When Blodget opened the discussion to the panel he had assembled, Columbia University's Joseph Stiglitz remarked, "I want to emphasize that it was, in this period, not only activist shareholders but Milton Friedman," the late economist and fellow Nobel laureate, who was to blame for this prevailing ideology. "And he was wrong."

In his highly influential 1962 collection of essays, " Capitalism and Freedom," Friedman proclaimed that in a free economy, "there is one and only one social responsibility of business — to use its resources and engage in activities designed to increase its profits so long as it stays within the rules of the game, which is to say, engages in open and free competition, without deception or fraud."

We followed up with Stiglitz after the Davos panel, and he told us that Friedman's assertion "was not based on any economic theory." He then gave some background on the origins of this debate.

Friedman made his assertion as a natural extension of a defining passage in Adam Smith's definitive " The Wealth of Nations" from 1776, that of the "invisible hand." Smith wrote that an individual laboring in his own interest is "led by an invisible hand to promote an end which was no part of his intention. Nor is it always the worse for the society that it was no part of it. By pursuing his own interest, he frequently promotes that of the society more effectually than when he really intends to promote it. I have never known much good done by those who affected to trade for the public good."

INSTRUCTION -> Transcribe the passage on Milton Friedman and corporate profit above, beginning at the words "In his highly" and stopping after "of this debate.".

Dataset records

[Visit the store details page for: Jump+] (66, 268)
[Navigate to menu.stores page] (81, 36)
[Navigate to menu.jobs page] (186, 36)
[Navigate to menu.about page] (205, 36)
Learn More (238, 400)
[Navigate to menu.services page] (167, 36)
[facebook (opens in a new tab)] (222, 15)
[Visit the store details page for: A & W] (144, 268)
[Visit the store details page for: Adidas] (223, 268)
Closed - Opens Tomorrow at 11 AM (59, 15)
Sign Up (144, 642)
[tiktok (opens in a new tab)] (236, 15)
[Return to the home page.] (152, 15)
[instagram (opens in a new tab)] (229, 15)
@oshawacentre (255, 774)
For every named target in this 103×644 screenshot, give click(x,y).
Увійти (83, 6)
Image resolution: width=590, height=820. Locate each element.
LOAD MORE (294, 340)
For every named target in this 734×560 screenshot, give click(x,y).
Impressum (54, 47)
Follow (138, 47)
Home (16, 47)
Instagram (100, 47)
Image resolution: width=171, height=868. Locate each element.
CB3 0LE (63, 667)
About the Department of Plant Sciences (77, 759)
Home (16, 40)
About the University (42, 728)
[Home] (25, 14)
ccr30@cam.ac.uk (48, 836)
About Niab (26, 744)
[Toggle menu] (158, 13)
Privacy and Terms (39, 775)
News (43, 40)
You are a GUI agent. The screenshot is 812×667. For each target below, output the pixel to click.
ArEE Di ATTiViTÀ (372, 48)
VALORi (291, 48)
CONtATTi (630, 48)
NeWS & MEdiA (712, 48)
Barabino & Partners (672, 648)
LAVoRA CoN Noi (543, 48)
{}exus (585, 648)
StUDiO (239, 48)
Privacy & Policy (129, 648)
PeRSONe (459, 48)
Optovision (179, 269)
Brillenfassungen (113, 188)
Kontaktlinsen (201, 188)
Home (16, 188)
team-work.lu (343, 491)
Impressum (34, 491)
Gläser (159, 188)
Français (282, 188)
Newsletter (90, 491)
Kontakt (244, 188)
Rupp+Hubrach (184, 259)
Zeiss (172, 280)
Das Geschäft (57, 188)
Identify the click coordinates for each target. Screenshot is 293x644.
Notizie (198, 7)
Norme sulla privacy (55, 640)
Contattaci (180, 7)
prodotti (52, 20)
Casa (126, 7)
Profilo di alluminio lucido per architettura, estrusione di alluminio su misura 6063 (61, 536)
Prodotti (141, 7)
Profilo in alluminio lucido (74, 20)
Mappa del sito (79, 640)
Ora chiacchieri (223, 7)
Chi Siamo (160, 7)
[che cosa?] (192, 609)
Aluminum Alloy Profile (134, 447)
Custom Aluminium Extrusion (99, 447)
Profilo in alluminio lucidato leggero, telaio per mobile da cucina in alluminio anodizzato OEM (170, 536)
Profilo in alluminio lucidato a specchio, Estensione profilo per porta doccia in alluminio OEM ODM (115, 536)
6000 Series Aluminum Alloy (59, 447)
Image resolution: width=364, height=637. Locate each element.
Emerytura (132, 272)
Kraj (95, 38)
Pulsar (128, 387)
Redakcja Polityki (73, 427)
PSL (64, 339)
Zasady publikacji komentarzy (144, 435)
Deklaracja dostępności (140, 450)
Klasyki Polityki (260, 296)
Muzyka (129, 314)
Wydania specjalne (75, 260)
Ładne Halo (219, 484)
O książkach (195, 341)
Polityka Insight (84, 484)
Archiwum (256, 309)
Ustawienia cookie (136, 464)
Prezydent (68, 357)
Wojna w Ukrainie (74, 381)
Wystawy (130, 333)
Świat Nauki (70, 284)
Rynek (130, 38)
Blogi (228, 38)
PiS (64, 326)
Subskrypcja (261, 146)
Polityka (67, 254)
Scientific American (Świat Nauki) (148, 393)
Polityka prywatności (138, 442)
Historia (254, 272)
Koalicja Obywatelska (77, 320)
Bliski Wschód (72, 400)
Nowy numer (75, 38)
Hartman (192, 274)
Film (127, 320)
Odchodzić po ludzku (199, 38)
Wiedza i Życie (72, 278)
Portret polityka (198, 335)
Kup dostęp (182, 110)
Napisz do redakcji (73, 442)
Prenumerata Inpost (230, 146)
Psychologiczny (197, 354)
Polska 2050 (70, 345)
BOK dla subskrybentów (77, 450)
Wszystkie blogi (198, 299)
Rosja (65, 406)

RESULT OF THIS EXERCISE ->
In his highly influential 1962 collection of essays, " Capitalism and Freedom," Friedman proclaimed that in a free economy, "there is one and only one social responsibility of business — to use its resources and engage in activities designed to increase its profits so long as it stays within the rules of the game, which is to say, engages in open and free competition, without deception or fraud."

We followed up with Stiglitz after the Davos panel, and he told us that Friedman's assertion "was not based on any economic theory." He then gave some background on the origins of this debate.